Interface element rows
====

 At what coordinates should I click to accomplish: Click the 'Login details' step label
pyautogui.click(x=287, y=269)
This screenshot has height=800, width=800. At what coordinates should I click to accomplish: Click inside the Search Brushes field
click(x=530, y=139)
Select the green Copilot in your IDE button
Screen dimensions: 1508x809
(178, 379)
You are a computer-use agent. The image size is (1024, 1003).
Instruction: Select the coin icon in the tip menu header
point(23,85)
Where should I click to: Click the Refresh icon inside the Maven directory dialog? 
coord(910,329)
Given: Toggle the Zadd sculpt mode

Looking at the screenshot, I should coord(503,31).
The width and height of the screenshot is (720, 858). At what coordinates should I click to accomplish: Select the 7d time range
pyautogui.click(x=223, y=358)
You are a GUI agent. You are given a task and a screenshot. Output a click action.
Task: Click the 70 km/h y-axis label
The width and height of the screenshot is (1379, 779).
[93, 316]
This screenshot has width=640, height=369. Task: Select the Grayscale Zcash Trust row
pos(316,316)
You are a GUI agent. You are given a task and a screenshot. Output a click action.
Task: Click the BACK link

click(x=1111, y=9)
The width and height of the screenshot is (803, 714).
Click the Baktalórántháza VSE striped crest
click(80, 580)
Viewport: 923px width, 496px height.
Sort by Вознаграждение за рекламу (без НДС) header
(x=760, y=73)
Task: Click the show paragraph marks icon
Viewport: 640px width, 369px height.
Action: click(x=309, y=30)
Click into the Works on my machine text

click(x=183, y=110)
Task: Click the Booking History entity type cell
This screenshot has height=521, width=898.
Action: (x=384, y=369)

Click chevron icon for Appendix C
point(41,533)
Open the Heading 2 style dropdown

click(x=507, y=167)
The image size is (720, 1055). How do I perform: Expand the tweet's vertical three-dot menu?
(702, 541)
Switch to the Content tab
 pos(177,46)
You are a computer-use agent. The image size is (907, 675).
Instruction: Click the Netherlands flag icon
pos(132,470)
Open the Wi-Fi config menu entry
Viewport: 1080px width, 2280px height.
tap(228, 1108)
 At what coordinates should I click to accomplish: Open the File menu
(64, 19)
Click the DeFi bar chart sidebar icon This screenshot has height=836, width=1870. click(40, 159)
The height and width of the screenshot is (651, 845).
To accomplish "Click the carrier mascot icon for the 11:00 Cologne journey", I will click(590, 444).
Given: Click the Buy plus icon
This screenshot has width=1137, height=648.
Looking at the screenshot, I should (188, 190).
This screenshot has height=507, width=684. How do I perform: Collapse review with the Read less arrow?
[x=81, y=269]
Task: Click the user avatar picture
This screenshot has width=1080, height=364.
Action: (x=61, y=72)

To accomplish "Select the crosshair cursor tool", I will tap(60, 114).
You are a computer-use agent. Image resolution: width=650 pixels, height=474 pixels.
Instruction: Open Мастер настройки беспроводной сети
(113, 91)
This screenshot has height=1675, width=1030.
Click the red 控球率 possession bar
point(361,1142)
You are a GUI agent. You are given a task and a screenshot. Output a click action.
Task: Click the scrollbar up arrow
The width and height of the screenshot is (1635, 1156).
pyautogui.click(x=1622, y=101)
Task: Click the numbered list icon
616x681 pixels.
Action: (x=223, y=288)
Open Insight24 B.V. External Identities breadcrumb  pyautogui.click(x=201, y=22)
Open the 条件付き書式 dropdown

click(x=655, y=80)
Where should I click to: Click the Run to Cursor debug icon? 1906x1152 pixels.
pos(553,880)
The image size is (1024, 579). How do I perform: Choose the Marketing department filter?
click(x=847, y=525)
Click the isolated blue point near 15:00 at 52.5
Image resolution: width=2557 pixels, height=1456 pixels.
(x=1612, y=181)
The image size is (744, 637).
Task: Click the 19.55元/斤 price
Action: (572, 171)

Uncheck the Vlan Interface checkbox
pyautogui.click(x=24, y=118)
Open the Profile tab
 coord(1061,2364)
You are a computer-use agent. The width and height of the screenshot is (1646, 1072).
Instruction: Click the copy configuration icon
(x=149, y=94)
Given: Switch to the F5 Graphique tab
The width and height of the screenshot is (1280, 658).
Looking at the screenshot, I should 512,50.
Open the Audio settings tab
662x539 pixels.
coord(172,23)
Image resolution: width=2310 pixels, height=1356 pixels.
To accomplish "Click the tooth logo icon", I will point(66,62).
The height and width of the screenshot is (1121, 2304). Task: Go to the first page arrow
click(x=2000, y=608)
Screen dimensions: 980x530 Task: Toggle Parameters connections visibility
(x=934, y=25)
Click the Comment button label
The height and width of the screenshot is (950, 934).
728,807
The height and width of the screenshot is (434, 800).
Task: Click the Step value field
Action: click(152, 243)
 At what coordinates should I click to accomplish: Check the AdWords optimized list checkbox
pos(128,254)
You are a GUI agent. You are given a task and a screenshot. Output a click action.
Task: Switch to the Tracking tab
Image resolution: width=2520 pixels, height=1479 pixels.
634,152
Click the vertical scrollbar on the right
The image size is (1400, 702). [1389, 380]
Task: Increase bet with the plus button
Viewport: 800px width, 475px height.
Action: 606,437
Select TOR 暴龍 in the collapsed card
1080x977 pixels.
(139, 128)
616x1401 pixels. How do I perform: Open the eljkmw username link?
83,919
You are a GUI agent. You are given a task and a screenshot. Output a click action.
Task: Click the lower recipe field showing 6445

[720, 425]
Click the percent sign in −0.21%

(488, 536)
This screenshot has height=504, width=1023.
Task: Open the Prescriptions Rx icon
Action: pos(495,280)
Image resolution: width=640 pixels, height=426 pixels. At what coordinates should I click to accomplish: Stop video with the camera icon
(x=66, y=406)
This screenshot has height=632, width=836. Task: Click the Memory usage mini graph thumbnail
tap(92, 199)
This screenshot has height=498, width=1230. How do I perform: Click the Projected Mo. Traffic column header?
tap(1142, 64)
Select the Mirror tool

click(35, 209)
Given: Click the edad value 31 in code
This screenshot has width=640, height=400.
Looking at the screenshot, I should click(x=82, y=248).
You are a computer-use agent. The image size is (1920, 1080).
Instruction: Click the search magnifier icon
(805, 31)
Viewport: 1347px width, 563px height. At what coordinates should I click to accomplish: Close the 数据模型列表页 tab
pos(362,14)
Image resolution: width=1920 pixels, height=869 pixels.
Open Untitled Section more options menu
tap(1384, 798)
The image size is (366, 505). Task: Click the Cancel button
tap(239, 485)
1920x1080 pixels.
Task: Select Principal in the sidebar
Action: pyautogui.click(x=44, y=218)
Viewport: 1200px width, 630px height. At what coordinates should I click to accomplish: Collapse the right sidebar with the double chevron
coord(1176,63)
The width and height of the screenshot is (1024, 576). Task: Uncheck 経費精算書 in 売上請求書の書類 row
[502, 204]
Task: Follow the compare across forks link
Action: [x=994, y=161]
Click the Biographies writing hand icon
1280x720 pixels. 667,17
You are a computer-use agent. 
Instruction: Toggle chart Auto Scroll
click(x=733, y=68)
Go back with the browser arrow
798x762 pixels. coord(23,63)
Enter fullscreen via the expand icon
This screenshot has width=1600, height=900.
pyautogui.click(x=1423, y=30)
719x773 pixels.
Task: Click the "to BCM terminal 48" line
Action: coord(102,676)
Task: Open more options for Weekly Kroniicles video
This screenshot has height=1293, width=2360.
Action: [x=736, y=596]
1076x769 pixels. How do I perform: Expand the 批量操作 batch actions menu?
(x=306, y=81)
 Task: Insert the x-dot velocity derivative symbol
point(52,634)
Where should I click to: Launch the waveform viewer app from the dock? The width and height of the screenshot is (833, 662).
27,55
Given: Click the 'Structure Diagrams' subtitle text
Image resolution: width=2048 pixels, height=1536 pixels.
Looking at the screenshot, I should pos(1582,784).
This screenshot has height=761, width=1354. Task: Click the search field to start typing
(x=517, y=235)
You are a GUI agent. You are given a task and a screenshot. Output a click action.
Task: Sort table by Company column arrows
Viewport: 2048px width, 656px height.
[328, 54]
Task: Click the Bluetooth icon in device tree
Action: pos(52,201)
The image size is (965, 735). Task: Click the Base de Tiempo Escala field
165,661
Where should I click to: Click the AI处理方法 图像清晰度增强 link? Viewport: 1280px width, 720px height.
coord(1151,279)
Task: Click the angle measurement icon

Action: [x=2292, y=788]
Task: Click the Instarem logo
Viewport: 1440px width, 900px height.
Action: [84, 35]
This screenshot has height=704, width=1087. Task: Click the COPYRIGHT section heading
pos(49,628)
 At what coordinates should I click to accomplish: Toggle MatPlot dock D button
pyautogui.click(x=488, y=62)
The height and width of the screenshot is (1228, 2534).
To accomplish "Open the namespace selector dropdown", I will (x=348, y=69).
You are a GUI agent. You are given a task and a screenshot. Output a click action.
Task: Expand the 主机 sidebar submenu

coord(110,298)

====

REQUIREMENTS: Copy the rows above word for word, from the line with "Given: Switch to the F5 Graphique tab" up to and including the line with "click(x=2000, y=608)".

ANSWER BELOW:
Given: Switch to the F5 Graphique tab
The width and height of the screenshot is (1280, 658).
Looking at the screenshot, I should 512,50.
Open the Audio settings tab
662x539 pixels.
coord(172,23)
Image resolution: width=2310 pixels, height=1356 pixels.
To accomplish "Click the tooth logo icon", I will point(66,62).
The height and width of the screenshot is (1121, 2304). Task: Go to the first page arrow
click(x=2000, y=608)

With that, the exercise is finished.